REQUIREMENTS >> Return, word for word, the lines of the material from the line with "Minimize the Preview window" through the line with "[x=264, y=726]", leaving out the pictures.

DATA LINES >>
==============================

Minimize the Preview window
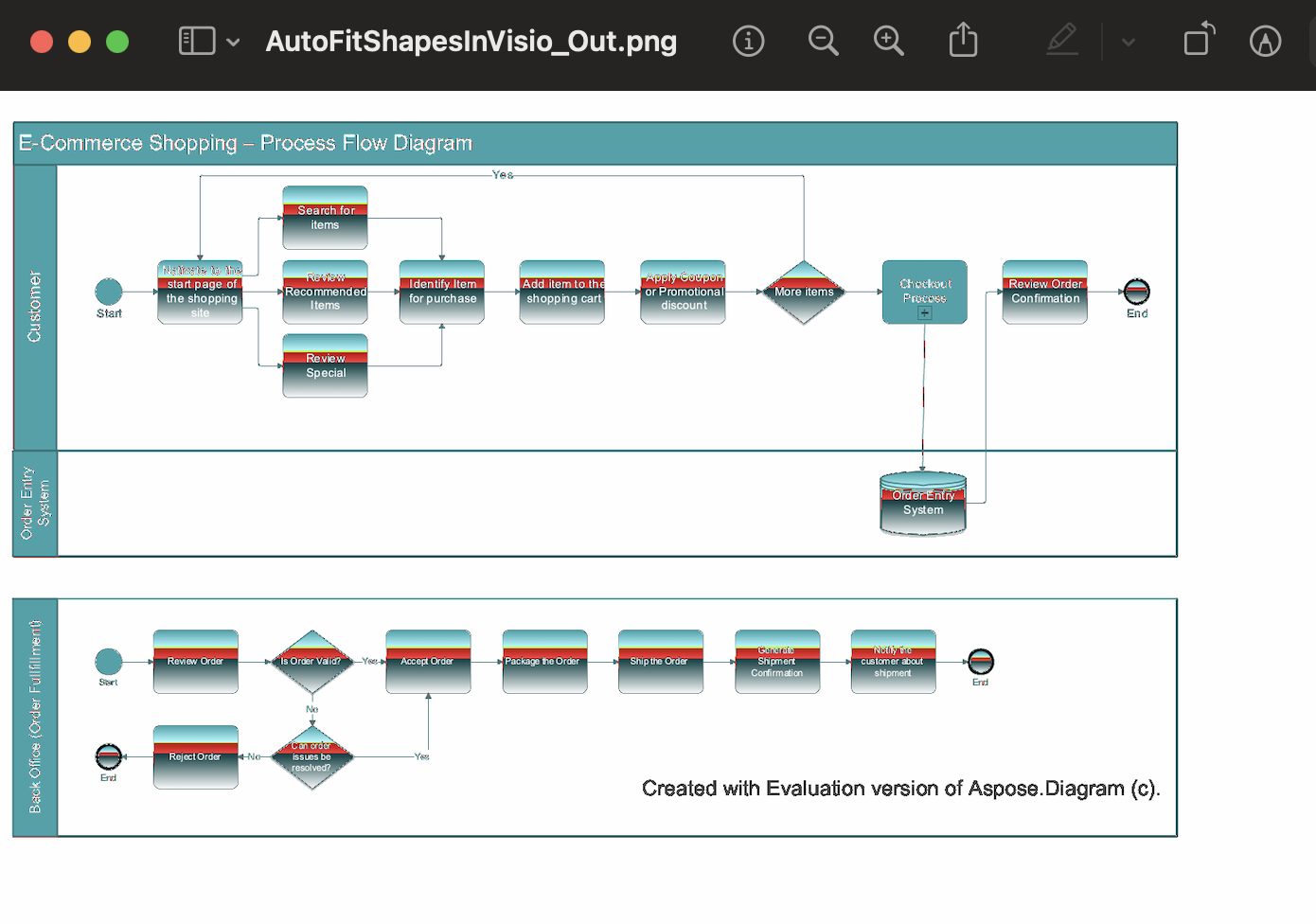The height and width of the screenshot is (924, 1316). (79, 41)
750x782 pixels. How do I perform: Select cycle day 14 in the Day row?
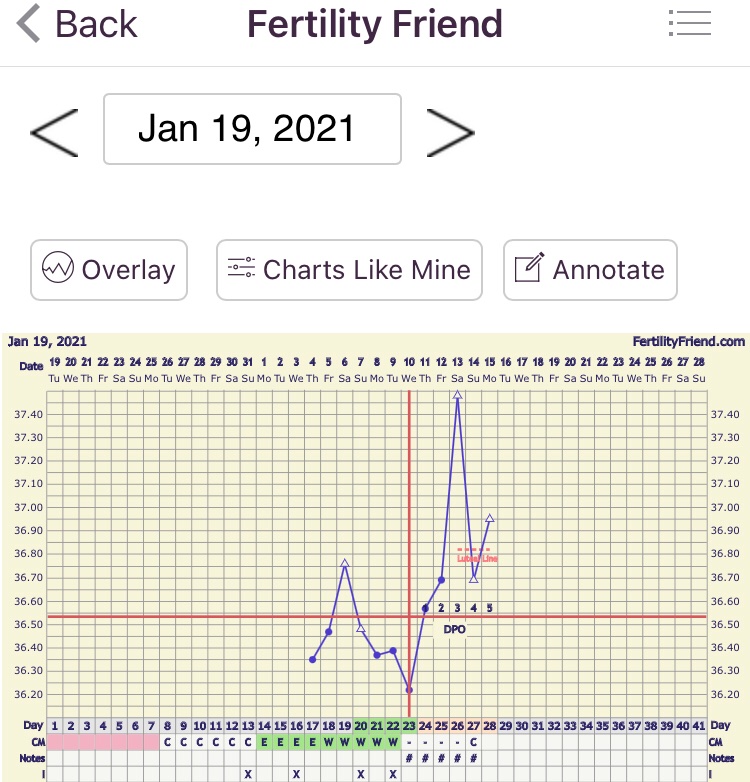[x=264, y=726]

==============================

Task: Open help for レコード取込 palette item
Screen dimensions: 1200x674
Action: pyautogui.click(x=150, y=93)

==============================

RESULT OF THE TASK >>
Minimize the Preview window
The height and width of the screenshot is (924, 1316). (79, 41)
750x782 pixels. How do I perform: Select cycle day 14 in the Day row?
[x=264, y=726]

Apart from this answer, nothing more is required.